** Task directions **
Copy every one of the following items word for word, keeping each line as it stands.

Dataset records:
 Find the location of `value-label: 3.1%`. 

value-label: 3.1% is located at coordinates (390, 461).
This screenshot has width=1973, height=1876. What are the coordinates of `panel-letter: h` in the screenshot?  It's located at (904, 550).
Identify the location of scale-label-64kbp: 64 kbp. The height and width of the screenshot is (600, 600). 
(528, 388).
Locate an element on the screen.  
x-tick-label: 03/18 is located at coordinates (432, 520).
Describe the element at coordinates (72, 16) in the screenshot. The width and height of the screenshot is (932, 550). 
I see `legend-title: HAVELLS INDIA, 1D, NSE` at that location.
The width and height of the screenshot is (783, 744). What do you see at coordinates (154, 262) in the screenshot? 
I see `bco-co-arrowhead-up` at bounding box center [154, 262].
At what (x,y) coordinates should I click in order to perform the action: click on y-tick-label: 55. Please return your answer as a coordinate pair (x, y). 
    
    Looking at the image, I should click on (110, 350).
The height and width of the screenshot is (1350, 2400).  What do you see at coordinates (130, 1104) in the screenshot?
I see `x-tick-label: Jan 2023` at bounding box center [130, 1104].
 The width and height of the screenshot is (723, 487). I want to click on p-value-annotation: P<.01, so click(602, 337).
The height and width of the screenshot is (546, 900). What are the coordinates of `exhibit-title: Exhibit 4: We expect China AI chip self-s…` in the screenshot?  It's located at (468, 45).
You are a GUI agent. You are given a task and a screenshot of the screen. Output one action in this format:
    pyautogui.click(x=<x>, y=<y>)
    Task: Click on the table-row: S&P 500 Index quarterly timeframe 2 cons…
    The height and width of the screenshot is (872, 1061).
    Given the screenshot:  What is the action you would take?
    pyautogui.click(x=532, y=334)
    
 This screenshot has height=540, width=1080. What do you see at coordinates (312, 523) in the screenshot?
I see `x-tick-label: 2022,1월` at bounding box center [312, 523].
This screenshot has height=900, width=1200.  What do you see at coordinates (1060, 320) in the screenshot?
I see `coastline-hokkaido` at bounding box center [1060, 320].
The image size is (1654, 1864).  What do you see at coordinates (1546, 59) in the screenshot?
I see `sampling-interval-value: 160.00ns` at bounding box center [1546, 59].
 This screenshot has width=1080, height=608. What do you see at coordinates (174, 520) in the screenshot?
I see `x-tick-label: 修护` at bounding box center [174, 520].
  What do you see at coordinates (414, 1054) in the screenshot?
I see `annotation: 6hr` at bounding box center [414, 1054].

** Output for this exercise **
 Find the location of `value-label: 3.1%`. 

value-label: 3.1% is located at coordinates (390, 461).
This screenshot has width=1973, height=1876. What are the coordinates of `panel-letter: h` in the screenshot?  It's located at (904, 550).
Identify the location of scale-label-64kbp: 64 kbp. The height and width of the screenshot is (600, 600). 
(528, 388).
Locate an element on the screen.  
x-tick-label: 03/18 is located at coordinates (432, 520).
Describe the element at coordinates (72, 16) in the screenshot. The width and height of the screenshot is (932, 550). 
I see `legend-title: HAVELLS INDIA, 1D, NSE` at that location.
The width and height of the screenshot is (783, 744). What do you see at coordinates (154, 262) in the screenshot? 
I see `bco-co-arrowhead-up` at bounding box center [154, 262].
At what (x,y) coordinates should I click in order to perform the action: click on y-tick-label: 55. Please return your answer as a coordinate pair (x, y). 
    
    Looking at the image, I should click on (110, 350).
The height and width of the screenshot is (1350, 2400).  What do you see at coordinates (130, 1104) in the screenshot?
I see `x-tick-label: Jan 2023` at bounding box center [130, 1104].
 The width and height of the screenshot is (723, 487). I want to click on p-value-annotation: P<.01, so click(602, 337).
The height and width of the screenshot is (546, 900). What are the coordinates of `exhibit-title: Exhibit 4: We expect China AI chip self-s…` in the screenshot?  It's located at (468, 45).
You are a GUI agent. You are given a task and a screenshot of the screen. Output one action in this format:
    pyautogui.click(x=<x>, y=<y>)
    Task: Click on the table-row: S&P 500 Index quarterly timeframe 2 cons…
    The height and width of the screenshot is (872, 1061).
    Given the screenshot:  What is the action you would take?
    pyautogui.click(x=532, y=334)
    
 This screenshot has height=540, width=1080. What do you see at coordinates (312, 523) in the screenshot?
I see `x-tick-label: 2022,1월` at bounding box center [312, 523].
This screenshot has height=900, width=1200.  What do you see at coordinates (1060, 320) in the screenshot?
I see `coastline-hokkaido` at bounding box center [1060, 320].
The image size is (1654, 1864).  What do you see at coordinates (1546, 59) in the screenshot?
I see `sampling-interval-value: 160.00ns` at bounding box center [1546, 59].
 This screenshot has width=1080, height=608. What do you see at coordinates (174, 520) in the screenshot?
I see `x-tick-label: 修护` at bounding box center [174, 520].
  What do you see at coordinates (414, 1054) in the screenshot?
I see `annotation: 6hr` at bounding box center [414, 1054].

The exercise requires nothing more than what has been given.